Presentation about the Gwynn's Island Historic District at the Gwynn's Island Civic League Meeting of March 5, 2020 featuring Dr. David Brown of the Fairfield Foundation and members of Preservation Mathews, Inc.
What Does Listing a Property or Historic District in the Virginia Landmark Registy or National Register of Historic Places Mean?
Listing in the Registers:
Is strictly honorary;
Officially recognizes the historic significance of a place, building, site, or area;
Encourages but does not require preservation of the property or historic district;
Offers limited protections to properties from potentially harmful federally- or state-funded activities;
May qualify owners for voluntary state and federal rehabilitation tax credit programs and DHR’s easement program
Listing in the Registers Does Not --
Prevent an owner from renovating or demolishing buildings;
Require an owner to restore or renovate property;
Restrict an owner’s use of the property;
Increase property values or taxes;
Regulate local governments or require creation of a local historic preservation program
Local governments have the authority to create historic preservation ordinances and historic district overlays; these and other such efforts arelocally controlled, do not involve DHR, and arenotpart of the Register process
Historic Registers Frequently Asked Questions What are the benefits of registration? Registration is an honor bestowed on historic properties by the state and federal governments. It recognizes the historic value of a property and encourages present and future owners to continue to exercise good stewardship. Owners of registered properties may donate historic preservation easements (which can reduce real estate taxes), qualify for the state and federal historic rehabilitationtax credits, receive technical assistance from department staff for maintenance and rehabilitation projects, and purchase plaques that mark the property’s significance.

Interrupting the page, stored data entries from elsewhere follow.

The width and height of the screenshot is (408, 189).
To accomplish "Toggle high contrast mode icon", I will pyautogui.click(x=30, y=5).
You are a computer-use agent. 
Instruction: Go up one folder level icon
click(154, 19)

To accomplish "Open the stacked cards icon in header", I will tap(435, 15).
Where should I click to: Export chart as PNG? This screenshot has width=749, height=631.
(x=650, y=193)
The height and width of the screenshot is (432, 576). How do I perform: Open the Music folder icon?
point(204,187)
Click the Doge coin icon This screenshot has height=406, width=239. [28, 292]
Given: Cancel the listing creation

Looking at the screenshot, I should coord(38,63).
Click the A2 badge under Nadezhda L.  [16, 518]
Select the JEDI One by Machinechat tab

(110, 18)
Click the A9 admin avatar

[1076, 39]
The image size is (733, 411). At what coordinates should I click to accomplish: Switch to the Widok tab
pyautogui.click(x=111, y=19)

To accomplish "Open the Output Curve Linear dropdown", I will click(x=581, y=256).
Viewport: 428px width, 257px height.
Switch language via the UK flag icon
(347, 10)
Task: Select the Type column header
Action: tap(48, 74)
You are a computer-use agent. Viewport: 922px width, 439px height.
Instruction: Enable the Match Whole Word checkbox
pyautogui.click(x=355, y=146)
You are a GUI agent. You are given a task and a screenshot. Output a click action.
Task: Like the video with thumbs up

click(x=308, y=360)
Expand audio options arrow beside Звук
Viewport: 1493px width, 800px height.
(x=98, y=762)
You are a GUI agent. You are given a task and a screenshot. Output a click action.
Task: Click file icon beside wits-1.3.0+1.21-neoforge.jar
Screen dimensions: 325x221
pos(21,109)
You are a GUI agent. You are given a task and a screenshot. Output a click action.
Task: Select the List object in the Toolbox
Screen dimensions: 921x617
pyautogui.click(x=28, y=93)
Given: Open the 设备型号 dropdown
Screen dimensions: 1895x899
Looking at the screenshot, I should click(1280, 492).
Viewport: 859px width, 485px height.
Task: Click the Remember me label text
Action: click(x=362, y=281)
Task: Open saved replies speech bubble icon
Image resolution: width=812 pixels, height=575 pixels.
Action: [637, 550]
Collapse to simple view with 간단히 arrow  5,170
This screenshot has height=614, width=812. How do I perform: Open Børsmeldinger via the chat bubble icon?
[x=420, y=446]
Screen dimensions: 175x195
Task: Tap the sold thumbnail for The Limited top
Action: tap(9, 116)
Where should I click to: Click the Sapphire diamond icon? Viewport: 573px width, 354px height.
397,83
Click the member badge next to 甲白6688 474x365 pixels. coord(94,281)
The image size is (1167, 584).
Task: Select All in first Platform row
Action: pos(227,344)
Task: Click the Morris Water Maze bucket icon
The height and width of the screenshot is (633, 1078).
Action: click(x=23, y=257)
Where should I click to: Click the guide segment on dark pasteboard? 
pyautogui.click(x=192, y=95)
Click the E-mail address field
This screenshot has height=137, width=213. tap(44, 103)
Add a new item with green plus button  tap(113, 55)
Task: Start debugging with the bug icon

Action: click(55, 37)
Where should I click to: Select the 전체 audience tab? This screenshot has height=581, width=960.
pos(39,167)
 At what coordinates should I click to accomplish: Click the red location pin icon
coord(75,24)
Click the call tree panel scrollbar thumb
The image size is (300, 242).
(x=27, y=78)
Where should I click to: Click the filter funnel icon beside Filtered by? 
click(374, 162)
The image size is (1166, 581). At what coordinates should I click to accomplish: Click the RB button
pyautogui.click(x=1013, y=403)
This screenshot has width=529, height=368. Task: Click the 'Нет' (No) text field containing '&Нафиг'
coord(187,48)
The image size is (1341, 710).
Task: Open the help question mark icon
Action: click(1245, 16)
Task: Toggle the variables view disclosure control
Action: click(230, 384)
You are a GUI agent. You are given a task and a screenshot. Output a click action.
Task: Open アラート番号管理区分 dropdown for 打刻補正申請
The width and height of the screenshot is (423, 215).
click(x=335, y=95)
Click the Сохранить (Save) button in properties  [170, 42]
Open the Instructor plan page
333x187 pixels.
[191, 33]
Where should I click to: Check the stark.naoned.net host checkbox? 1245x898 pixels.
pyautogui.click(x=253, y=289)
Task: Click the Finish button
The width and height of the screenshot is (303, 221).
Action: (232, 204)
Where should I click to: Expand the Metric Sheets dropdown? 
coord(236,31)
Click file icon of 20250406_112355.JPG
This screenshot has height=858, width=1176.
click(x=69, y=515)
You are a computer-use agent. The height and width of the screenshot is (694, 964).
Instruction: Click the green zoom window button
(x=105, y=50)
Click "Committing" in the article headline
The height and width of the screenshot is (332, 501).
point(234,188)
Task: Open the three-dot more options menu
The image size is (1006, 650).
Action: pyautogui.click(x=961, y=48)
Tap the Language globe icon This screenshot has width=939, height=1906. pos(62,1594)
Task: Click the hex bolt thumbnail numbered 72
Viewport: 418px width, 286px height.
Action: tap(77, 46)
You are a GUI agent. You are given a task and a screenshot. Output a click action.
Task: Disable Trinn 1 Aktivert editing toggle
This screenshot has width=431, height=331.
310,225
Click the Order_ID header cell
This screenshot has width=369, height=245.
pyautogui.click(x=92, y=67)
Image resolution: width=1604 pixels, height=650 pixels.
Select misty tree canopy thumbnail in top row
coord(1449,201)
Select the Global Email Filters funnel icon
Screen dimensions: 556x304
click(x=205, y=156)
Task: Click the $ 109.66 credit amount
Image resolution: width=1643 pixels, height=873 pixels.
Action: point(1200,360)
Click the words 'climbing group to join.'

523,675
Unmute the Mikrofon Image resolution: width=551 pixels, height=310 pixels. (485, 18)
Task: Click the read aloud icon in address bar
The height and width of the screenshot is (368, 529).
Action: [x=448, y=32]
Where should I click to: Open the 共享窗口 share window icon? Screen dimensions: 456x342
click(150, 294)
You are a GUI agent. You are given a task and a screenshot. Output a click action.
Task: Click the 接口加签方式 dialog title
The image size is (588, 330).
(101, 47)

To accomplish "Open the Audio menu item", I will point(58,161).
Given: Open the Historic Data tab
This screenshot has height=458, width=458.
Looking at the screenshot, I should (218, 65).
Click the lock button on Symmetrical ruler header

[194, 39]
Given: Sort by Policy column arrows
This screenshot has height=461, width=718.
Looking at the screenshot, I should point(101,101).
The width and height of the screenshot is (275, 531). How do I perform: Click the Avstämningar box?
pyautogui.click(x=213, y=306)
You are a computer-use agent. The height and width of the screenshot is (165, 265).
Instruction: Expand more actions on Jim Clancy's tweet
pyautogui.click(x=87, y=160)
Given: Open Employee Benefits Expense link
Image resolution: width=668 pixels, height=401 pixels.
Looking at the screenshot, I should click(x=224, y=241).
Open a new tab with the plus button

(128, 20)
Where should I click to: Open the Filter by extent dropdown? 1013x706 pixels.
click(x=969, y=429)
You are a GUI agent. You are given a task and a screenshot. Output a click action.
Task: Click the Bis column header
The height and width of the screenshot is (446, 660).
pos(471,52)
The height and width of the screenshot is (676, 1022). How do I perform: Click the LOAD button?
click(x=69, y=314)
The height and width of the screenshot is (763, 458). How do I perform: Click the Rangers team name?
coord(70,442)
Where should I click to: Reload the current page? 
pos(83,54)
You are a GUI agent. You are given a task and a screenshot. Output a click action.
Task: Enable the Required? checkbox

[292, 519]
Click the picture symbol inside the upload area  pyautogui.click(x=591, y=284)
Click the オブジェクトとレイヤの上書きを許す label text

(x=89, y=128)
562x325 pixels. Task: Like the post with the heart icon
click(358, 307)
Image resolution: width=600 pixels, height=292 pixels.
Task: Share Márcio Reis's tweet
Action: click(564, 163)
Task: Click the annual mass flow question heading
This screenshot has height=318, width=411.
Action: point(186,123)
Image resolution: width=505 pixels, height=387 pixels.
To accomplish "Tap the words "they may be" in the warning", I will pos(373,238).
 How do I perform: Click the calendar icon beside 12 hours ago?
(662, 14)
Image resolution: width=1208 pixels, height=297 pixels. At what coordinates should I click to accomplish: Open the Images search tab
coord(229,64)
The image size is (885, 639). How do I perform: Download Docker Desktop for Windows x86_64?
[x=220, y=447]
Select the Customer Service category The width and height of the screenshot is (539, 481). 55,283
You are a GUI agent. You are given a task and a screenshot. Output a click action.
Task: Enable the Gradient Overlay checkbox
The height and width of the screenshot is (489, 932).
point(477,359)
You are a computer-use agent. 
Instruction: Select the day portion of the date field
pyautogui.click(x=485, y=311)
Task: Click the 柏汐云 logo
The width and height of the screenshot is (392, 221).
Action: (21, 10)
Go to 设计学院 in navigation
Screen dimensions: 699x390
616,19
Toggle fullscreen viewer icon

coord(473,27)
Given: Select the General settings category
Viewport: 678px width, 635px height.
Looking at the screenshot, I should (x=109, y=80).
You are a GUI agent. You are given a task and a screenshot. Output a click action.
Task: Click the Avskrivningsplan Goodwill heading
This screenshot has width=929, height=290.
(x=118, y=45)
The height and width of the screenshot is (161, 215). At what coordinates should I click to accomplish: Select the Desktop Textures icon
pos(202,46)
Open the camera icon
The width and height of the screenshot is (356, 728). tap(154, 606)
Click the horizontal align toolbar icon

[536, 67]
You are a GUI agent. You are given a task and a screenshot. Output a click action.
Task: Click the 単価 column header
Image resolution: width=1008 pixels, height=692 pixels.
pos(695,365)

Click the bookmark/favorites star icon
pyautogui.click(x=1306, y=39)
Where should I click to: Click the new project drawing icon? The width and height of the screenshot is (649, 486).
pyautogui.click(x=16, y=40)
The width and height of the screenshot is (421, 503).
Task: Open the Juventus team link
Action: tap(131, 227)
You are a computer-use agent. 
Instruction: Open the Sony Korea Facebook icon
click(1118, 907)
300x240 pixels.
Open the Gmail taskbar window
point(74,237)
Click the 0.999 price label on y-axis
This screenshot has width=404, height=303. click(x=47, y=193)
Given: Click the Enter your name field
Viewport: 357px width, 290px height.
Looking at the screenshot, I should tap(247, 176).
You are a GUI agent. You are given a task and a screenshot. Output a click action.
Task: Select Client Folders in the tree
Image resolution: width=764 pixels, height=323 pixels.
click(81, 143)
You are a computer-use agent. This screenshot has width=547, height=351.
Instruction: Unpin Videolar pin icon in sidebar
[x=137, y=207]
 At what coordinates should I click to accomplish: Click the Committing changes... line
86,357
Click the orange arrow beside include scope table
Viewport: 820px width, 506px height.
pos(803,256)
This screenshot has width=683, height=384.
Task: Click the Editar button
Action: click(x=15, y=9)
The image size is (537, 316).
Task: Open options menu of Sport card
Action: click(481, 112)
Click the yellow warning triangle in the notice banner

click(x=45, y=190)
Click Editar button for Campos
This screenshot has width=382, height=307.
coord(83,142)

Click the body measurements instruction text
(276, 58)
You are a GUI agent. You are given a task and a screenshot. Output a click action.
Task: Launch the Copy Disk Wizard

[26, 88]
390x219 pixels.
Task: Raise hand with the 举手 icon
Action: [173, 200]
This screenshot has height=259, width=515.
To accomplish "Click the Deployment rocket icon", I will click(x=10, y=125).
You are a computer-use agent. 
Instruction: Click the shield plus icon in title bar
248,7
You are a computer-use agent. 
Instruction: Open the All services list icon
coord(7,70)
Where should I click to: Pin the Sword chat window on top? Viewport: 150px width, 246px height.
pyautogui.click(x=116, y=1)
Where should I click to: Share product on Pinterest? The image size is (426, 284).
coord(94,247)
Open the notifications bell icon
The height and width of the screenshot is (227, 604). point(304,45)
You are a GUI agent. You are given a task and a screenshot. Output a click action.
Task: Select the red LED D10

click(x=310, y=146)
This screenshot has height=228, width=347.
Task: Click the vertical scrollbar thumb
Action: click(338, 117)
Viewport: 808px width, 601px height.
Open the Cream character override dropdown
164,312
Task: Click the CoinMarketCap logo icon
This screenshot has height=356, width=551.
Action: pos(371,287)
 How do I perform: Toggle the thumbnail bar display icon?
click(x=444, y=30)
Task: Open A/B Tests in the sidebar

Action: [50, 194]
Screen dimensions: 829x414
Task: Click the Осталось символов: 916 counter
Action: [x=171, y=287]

Will anyone be able to stop me if I want to alter or tear down my property once it’s registered? Not as a result of registration. Property owners who donate historic preservation easements, participate in the federal or state tax credit programs, or accept a federal grant must abide by certain restrictions on alterations or demolitions associated with those programs. Otherwise, only local building codes and permit requirements must be satisfied, as with any property.
Do I have to open my property to the public if it is registered? No. Listing in the National Register of Historic Places or the Virginia Landmarks Register does not require that you open your house to the public.
Can a property be nominated individually if it is within a district? Yes. However, property owners in districts already can receive the same benefits as owners of individually listed properties. In other words, if a property is listed as a contributing structure within the district, it is already “just as registered” as if it were listed individually.
Isn’t it true that only sites associated with famous people or events get registered? No. The Register criteria apply to places of local as well as of national or statewide significance. Many places are listed in the registers because they exemplify themes or architectural styles important in local history.
If my property is listed in the national or state registers, will it be protected from undesirable development or destruction by government projects? Not necessarily. Only easements protect property in perpetuity. Registration informs owners, local planners, government agencies, and others involved in land-use planning of the existence of a historic resource. Neither the National Historic Preservation Act nor the Code of Virginia, however, requires property owners, developers, or government agencies to avoid affecting or destroying historic resources. The National Historic Preservation Act does require, however, that federal agencies take historic properties into account when planning projects. In many cases, state and federal agencies work around the historic property or mitigate the effects of a project on the property. However, in most cases, the federal or state project usually proceeds even if it affects or destroys the resource. In some instances, the force of public opinion has persuaded developers or government agencies to spare a registered property.